With the Enterprise Integration Patterns at SAP Cloud Integration: Scatter-Gather blog, I have started a blog series covering some of the patterns that we have published here. The intention is not only to show how those patterns can be implemented on SAP Cloud Integration but also to compare with how we modeled this on SAP Process Orchestration. If you haven't done yet, read about the motivation and use cases in my previous blog above.

This is the second blog in the blog series. This time, I cover the so called Composed Message Processor pattern. The pattern describes how to handle a message with multiple elements whereas each element requires different processing. You use a Composed Message Processor pattern to split the message into multiple sub messages, route the split messages to different destinations, and then re-aggregate the responses back into one single message.

Composed Message Processor on SAP Process Orchestration

In the following, I will briefly explain the process model of the Composed Message Processor pattern that we have implemented in SAP Process Orchestration. The process itself is modeled using Business Process Management (BPM), the message exchange with the various systems is done using the Process Integration runtime of SAP Process Orchestration. Here, I stick to the BPM process only. For a detailed description of the overall implementation, please refer to this blog.

· · · · · · ·

Instruction a: Decide whether each statement agrees with the SAP integration blog excerpt, answering yes or no and quoting the deciding words: (i) This post is the second in its series. (ii) The process is modeled using the Process Integration runtime. (iii) The series aims only to show how the patterns can be implemented on SAP Cloud Integration.
The text and the rows are unrelated to each other.

Entries for pointing at words and elements:

· · · · · · ·

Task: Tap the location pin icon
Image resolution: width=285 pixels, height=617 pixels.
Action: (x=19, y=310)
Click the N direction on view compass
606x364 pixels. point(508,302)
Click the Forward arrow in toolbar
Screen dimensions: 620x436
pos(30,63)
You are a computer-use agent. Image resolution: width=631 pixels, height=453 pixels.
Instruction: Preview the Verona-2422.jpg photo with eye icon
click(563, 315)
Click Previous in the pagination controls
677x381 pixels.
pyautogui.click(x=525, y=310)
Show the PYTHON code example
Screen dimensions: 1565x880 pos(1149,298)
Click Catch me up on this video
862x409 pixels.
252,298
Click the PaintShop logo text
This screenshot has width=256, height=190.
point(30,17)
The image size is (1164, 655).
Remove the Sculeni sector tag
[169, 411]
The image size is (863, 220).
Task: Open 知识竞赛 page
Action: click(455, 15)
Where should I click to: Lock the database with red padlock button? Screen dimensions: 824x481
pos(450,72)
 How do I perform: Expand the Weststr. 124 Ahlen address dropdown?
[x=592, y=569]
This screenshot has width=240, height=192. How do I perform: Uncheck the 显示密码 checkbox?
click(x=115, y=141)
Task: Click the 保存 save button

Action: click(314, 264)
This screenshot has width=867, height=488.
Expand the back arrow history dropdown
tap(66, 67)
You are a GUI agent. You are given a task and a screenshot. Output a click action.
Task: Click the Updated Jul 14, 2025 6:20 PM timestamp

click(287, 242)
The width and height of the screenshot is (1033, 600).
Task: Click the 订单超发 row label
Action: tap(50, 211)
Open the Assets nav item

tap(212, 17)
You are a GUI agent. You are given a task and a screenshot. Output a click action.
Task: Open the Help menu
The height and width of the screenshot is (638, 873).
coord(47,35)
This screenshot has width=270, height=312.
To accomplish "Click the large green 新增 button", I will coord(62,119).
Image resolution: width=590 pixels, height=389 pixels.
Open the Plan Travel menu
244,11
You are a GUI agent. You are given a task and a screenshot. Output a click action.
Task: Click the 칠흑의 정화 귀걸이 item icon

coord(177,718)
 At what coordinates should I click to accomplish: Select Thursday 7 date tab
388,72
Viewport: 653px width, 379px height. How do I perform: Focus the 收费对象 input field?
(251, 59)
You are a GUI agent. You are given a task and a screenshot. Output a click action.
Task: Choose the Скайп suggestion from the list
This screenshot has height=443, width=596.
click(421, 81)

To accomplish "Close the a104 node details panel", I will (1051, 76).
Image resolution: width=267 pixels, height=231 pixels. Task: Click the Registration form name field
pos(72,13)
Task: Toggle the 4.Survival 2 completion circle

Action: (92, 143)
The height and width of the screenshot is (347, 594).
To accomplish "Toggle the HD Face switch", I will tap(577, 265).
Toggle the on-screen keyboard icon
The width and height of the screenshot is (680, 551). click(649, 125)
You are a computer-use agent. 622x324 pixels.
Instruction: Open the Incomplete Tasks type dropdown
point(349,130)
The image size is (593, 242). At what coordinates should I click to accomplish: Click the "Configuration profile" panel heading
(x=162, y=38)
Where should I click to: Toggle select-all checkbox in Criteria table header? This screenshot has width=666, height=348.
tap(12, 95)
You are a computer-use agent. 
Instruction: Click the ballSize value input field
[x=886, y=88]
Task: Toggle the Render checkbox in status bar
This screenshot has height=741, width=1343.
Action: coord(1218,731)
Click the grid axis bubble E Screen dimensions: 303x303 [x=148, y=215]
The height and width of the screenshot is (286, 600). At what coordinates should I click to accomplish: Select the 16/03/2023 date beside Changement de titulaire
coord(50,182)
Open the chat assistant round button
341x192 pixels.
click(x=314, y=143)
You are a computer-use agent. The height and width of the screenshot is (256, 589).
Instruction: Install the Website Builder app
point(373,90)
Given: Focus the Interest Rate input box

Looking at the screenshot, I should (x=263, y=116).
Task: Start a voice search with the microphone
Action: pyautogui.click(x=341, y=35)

· · · · · · ·

Instruction b: Report each line of the rows that contains the string "resolution", copied in full.

Full output a:
(i) Yes: "This is the second blog in the blog series."
(ii) No: "The process itself is modeled using Business Process Management (BPM)"
(iii) No: "The intention is not only to show how those patterns can be implemented on SAP Cloud Integration but also to compare with how we modeled this on SAP Process Orchestration."

Full output b:
Image resolution: width=285 pixels, height=617 pixels.
You are a computer-use agent. Image resolution: width=631 pixels, height=453 pixels.
Image resolution: width=590 pixels, height=389 pixels.
Image resolution: width=267 pixels, height=231 pixels. Task: Click the Registration form name field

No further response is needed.